MOAB, Utah (ABC 4 Utah) - Tourism pumps big money into the states economy in 2012 it was more than $7 billion. National and state parks play a big role in that.
Lt. Governor Spencer Cox cuts ribbon at the official opening of a new mountain bike trail at Dead Horse State Park Tuesday, May 6, 2014.  (Glen Mills , ABC 4 Utah)
Lt. Governor Spencer Cox cuts ribbon at the official opening of a new mountain bike trail at Dead Horse State Park Tuesday, May 6, 2014. (Glen Mills , ABC 4 Utah)
MOAB, Utah (ABC 4 Utah) - Tourism pumps big money into the states economy in 2012 it was more than $7 billion.

National and state parks play a big role in that.

Moab is certainly one of the top tourist hotspots in the state just miles from two national parks and Dead Horse State Park. That's where Utah’s second in command was Tuesday to help officially open up a new mountain bike trail system.

The ribbon is cut and the mountain bikers are ready to roll. The new, Intrepid trail ties together miles of single track at Dead Horse Point State Park.

"Grand County Trail mix opened up an extension of the original intrepid trail, we'll call it intrepid 2 to double the mileage up here so you could come up and do a full day ride," said Scott Escott, Trail designer.

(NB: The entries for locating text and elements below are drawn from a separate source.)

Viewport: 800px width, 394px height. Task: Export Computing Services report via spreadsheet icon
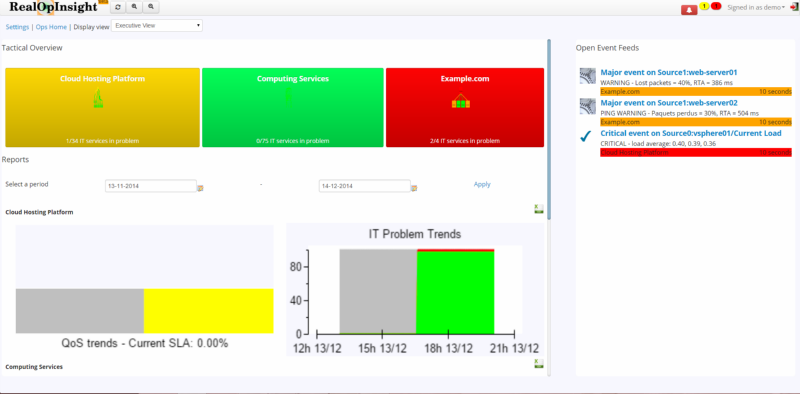tap(539, 364)
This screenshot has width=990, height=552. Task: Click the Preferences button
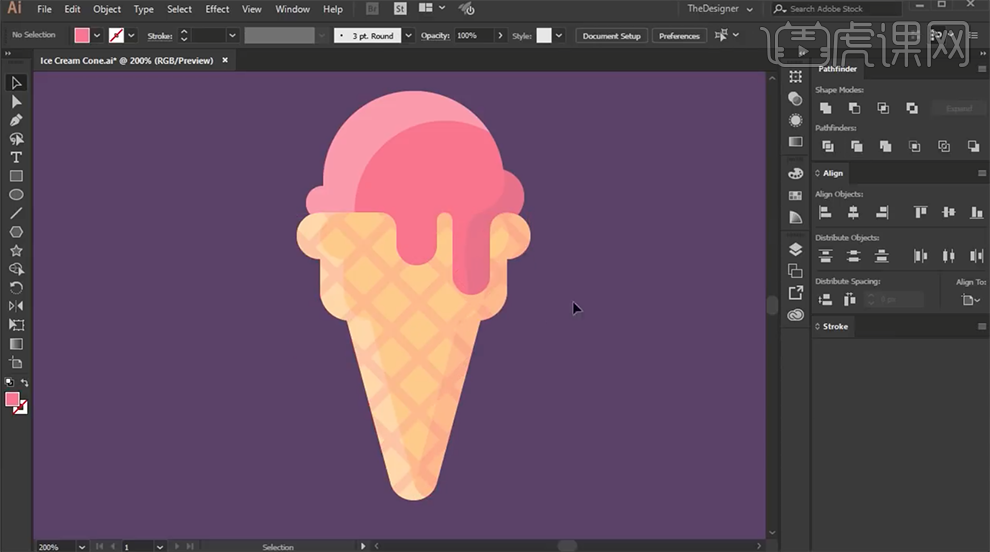tap(679, 36)
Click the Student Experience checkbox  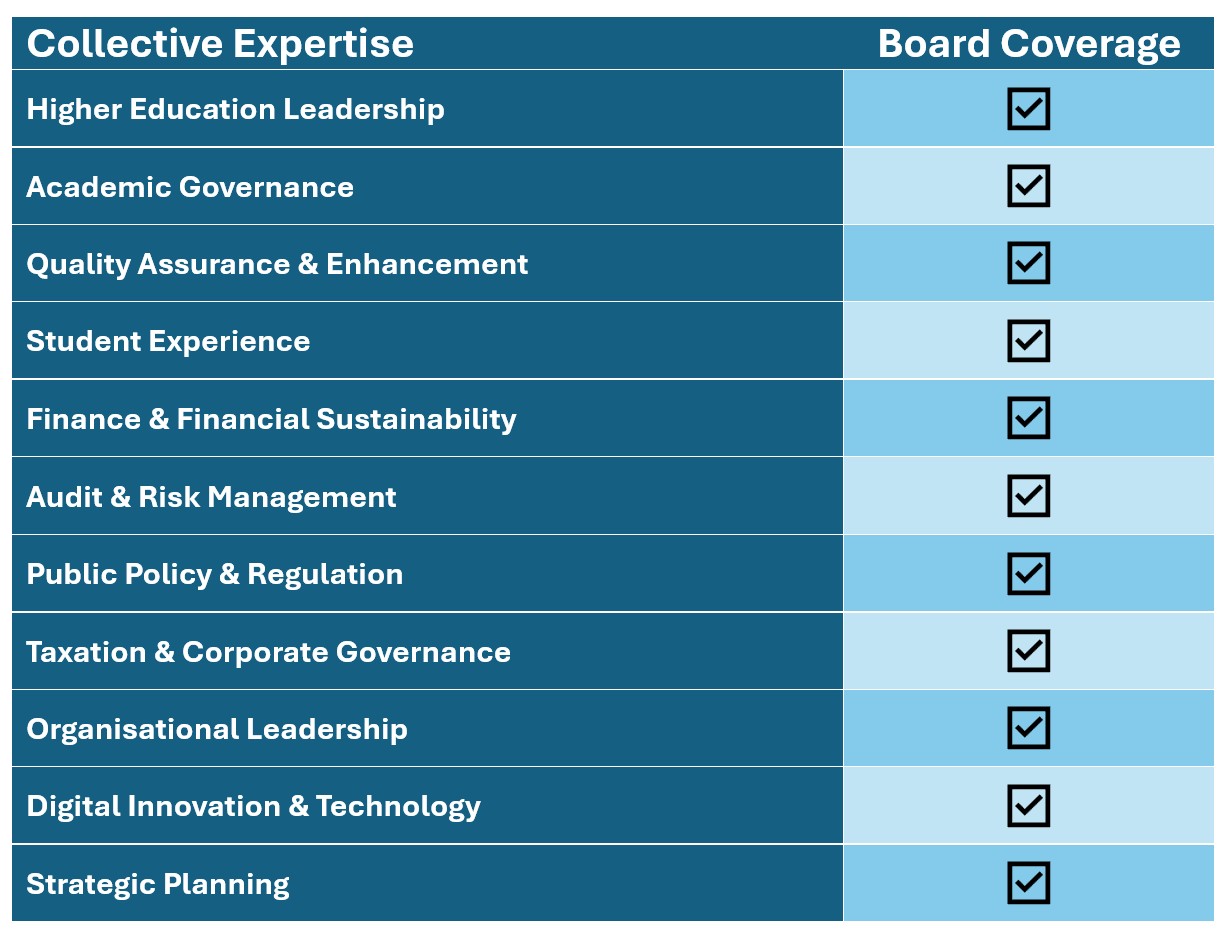point(1028,341)
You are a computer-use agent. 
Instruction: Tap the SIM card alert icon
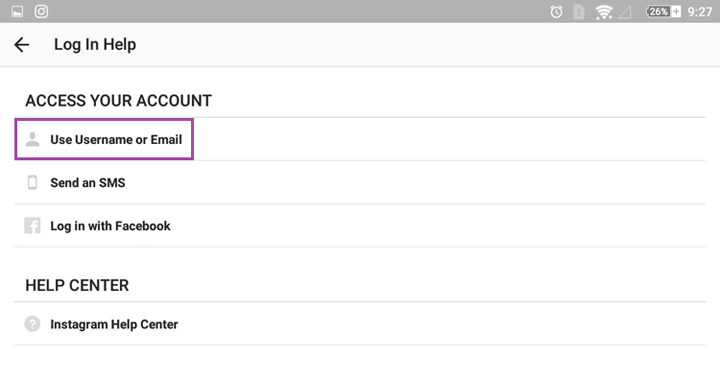[x=579, y=12]
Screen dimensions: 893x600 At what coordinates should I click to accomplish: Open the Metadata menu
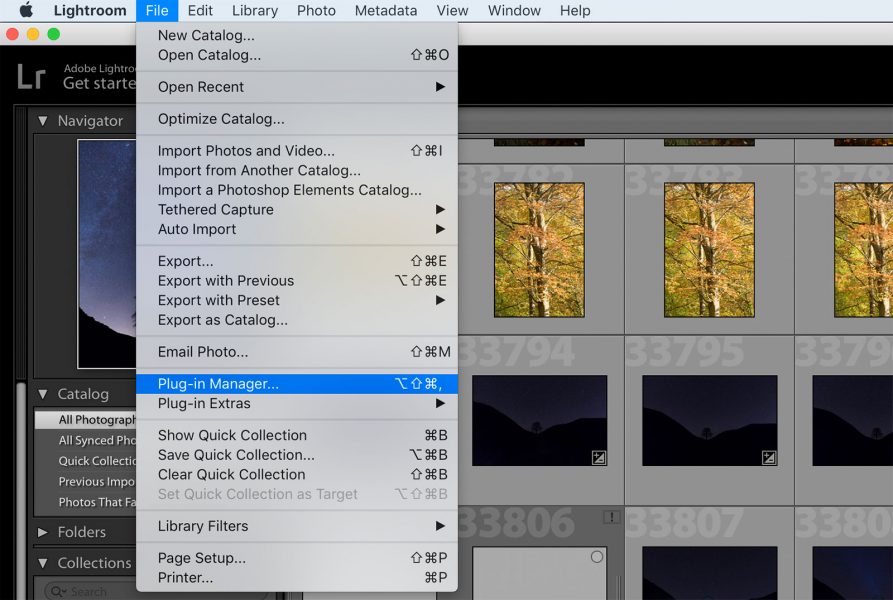tap(385, 10)
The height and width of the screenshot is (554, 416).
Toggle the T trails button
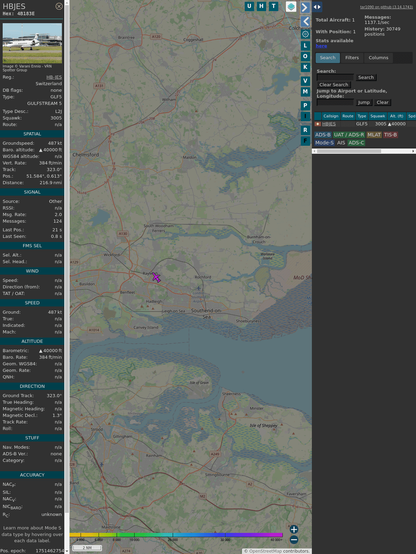[x=274, y=6]
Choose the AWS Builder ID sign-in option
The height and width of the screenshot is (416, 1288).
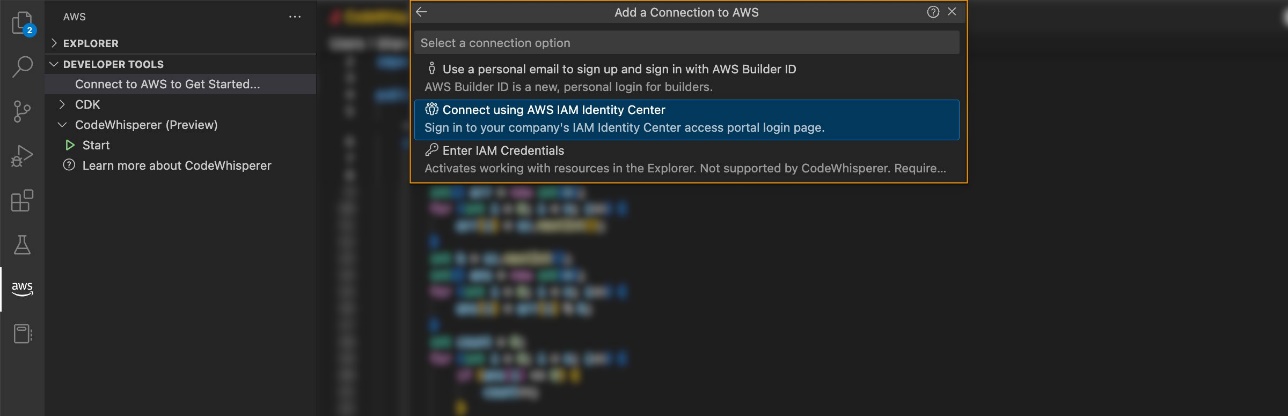[x=687, y=78]
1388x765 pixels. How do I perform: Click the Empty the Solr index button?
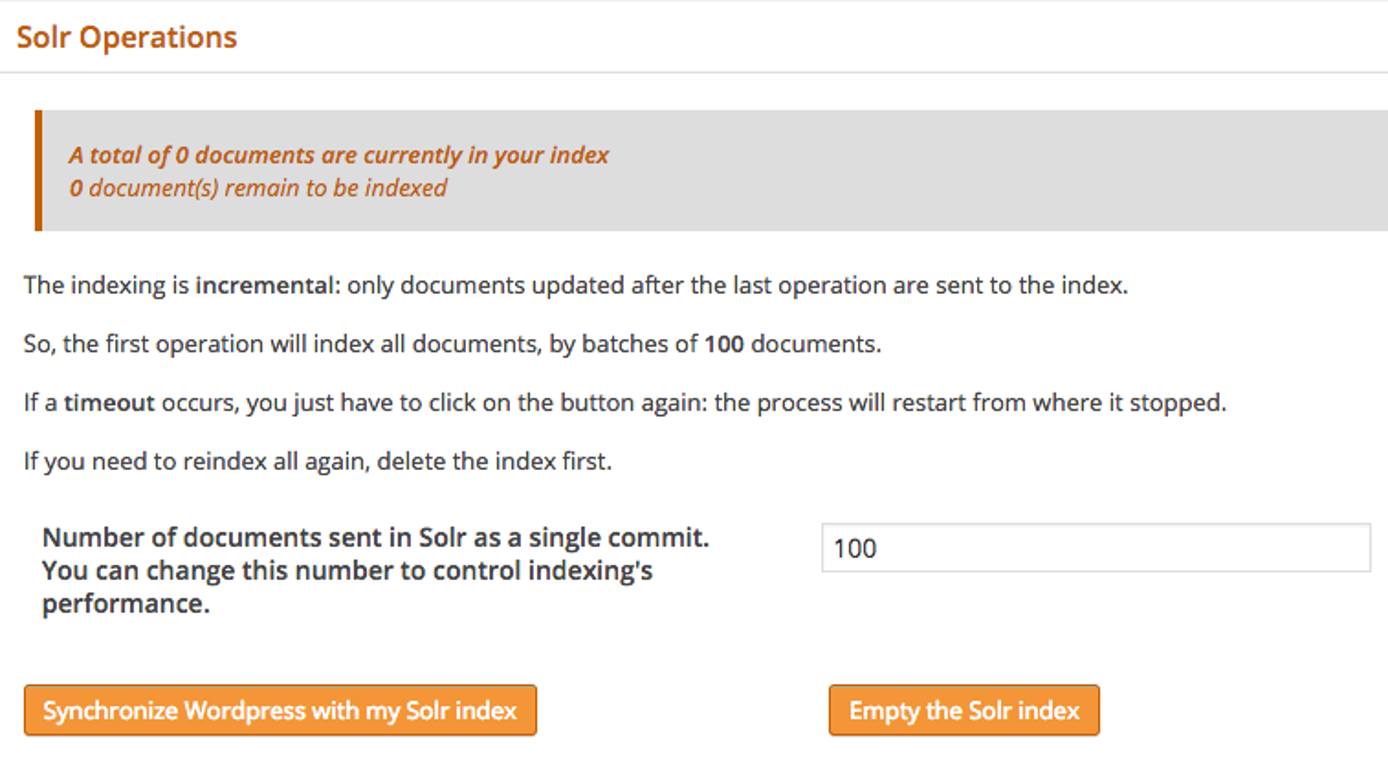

About 18 miles now fully connected, Lt. Governor, Spencer Cox R- Utah is one of the riders for the ceremonious first run.

"I’m excited, I’ve talked about the trail, it's a great trail, really a beginner trail which is important," said Cox.

It’s more than pedaling the trail and taking in the breath taking views. There is a much bigger picture here.

"Unfortunately, are one of the best kept secrets here in Utah, but word is finally getting out. We have visitors from all over the world here. It means a real economic boost for the state of Utah and surrounding communities."

Dead Horse Point is one of 43 state parks. The system operates on a $28 million budget. It generates $24 million of that annually.

This park has seen an increase in visitors and the new trail system is expected to draw even more guests from far and near.

"I was here with my family on our family vacation just three weeks ago, we come here every other year; it’s incredible."

Officials say tourism is one of the only investments in the state budget that makes money. For every one dollar spent there is a return of about $5 dollars.

That $7 billion spent by tourists in 2012 resulted in $960 million in state and local tax revenues.